**Instructions to follow:** Reproduce everything from the row containing "You are a computer-use" down to the row containing "pyautogui.click(x=100, y=349)", substituting "Go to" for "Switch to" and keeping everything else the same. Omit the pictures.

**Information given:**
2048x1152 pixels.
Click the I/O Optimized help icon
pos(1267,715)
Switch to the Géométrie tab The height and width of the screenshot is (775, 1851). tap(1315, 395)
==
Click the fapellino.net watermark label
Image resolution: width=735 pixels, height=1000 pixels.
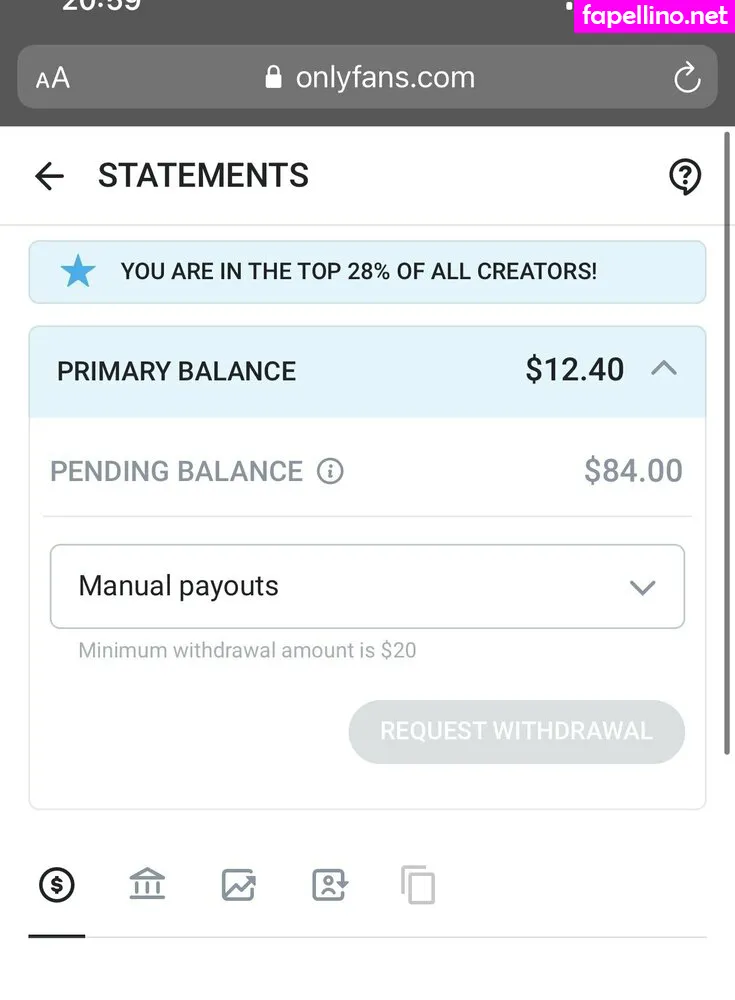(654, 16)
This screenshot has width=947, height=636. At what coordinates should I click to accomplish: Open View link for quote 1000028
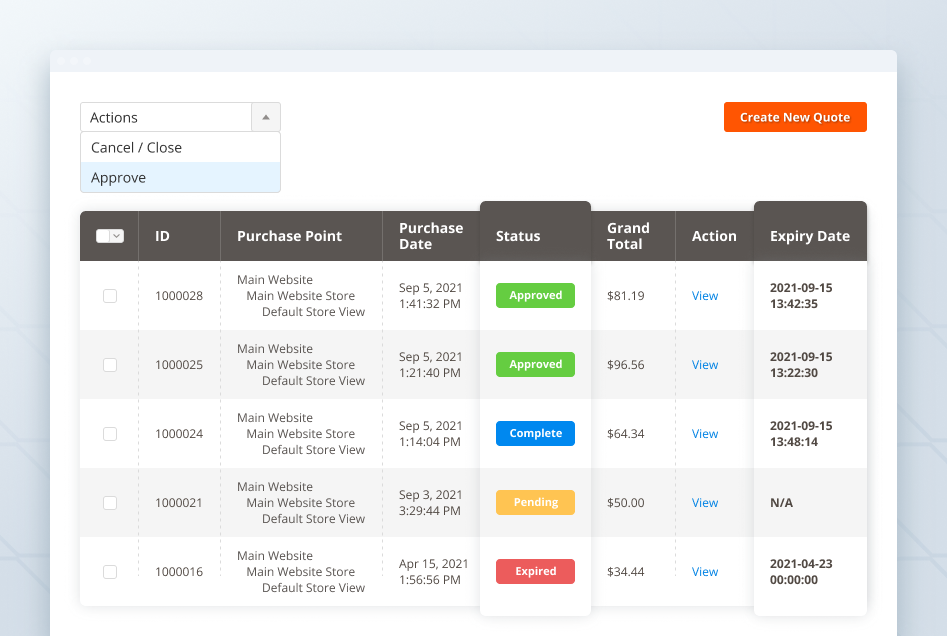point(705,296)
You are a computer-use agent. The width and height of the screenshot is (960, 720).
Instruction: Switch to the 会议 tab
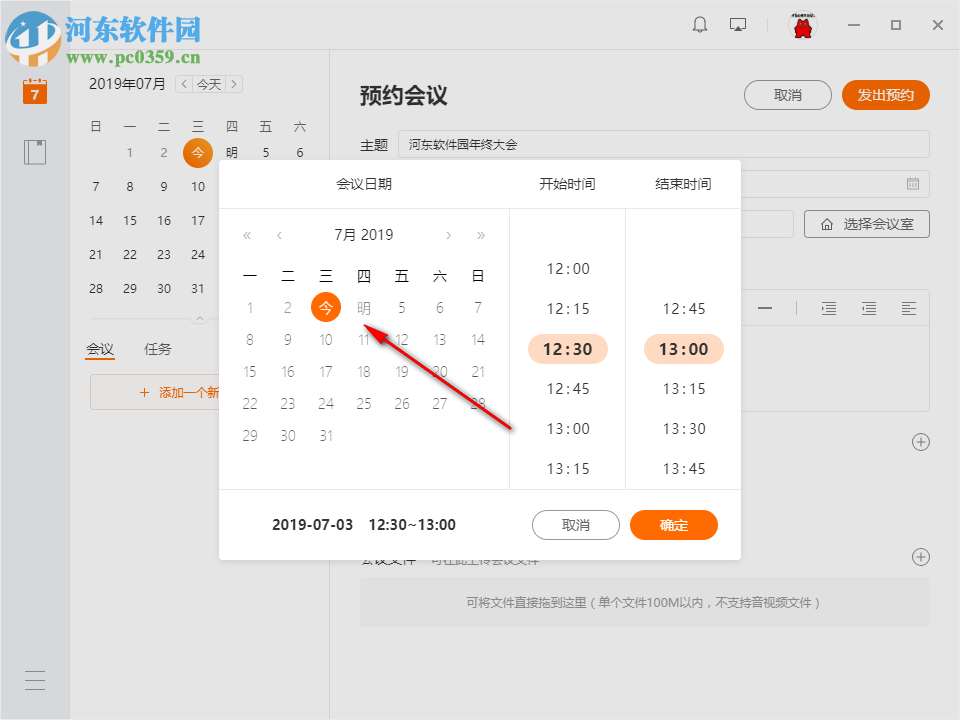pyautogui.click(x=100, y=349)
---
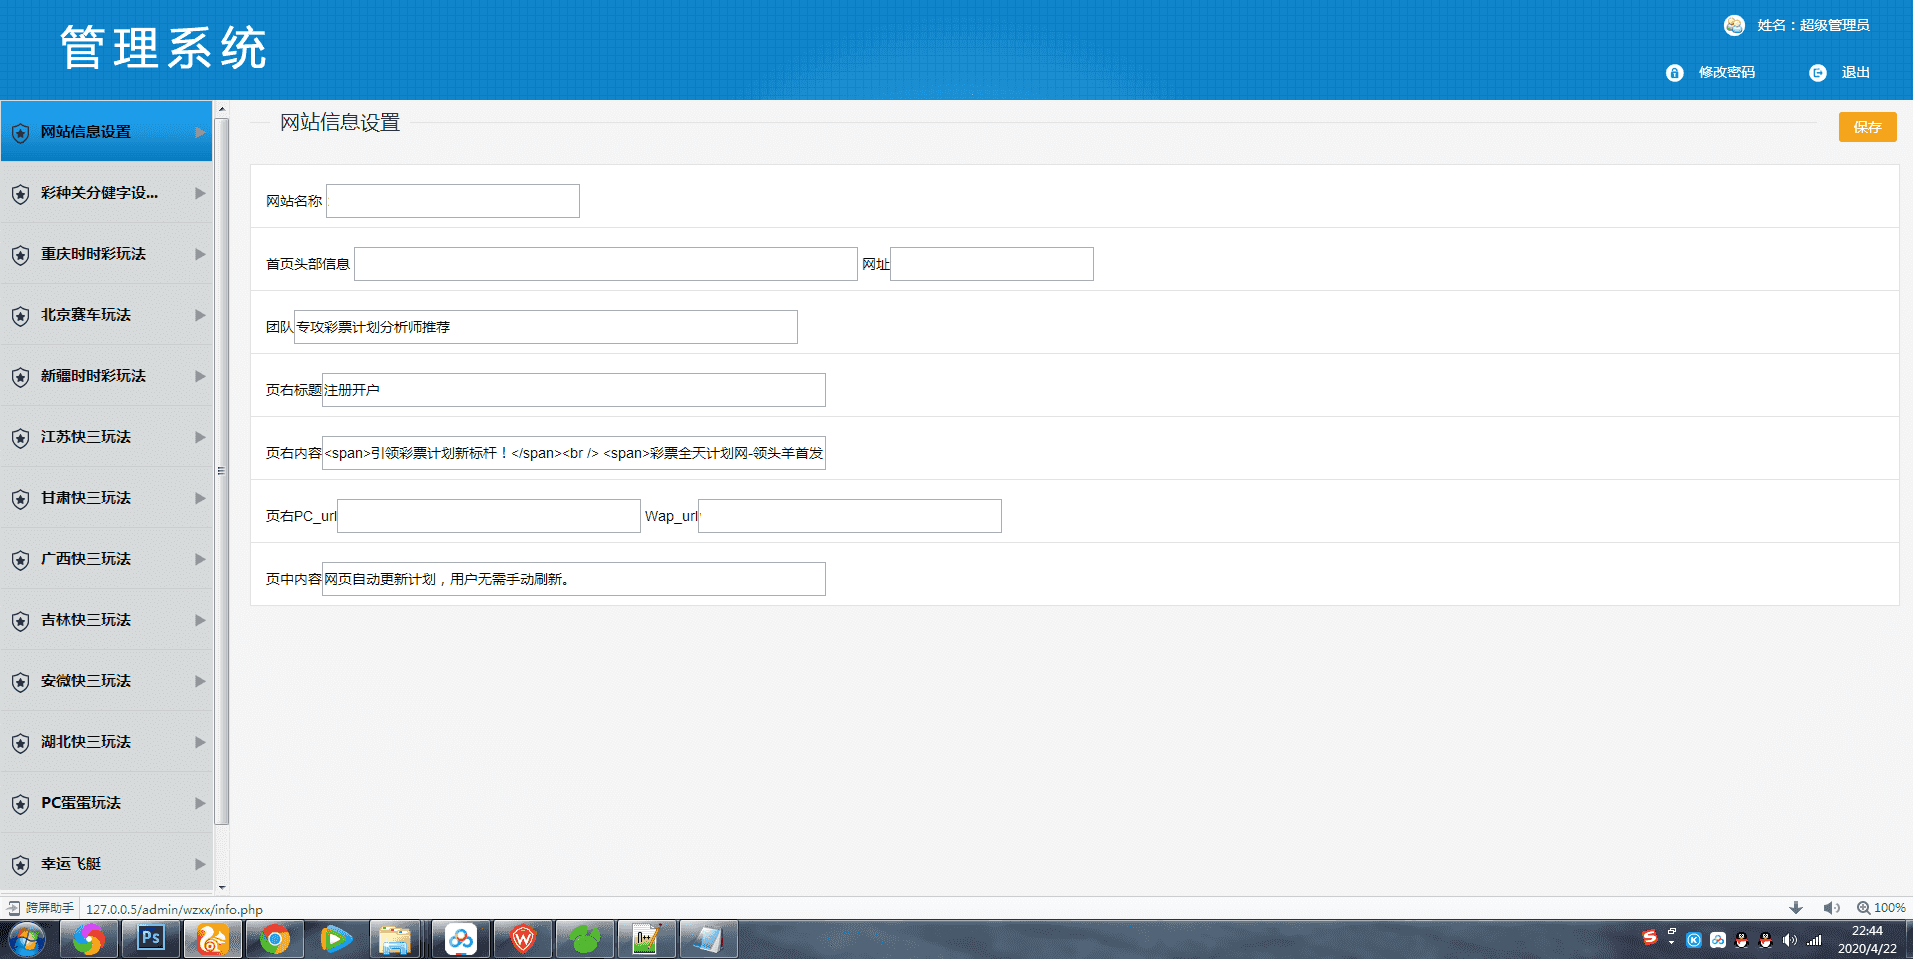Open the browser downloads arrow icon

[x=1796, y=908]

**The reply:**
You are a computer-use agent. The width and height of the screenshot is (960, 720).
Instruction: Go to the 会议 tab
pyautogui.click(x=100, y=349)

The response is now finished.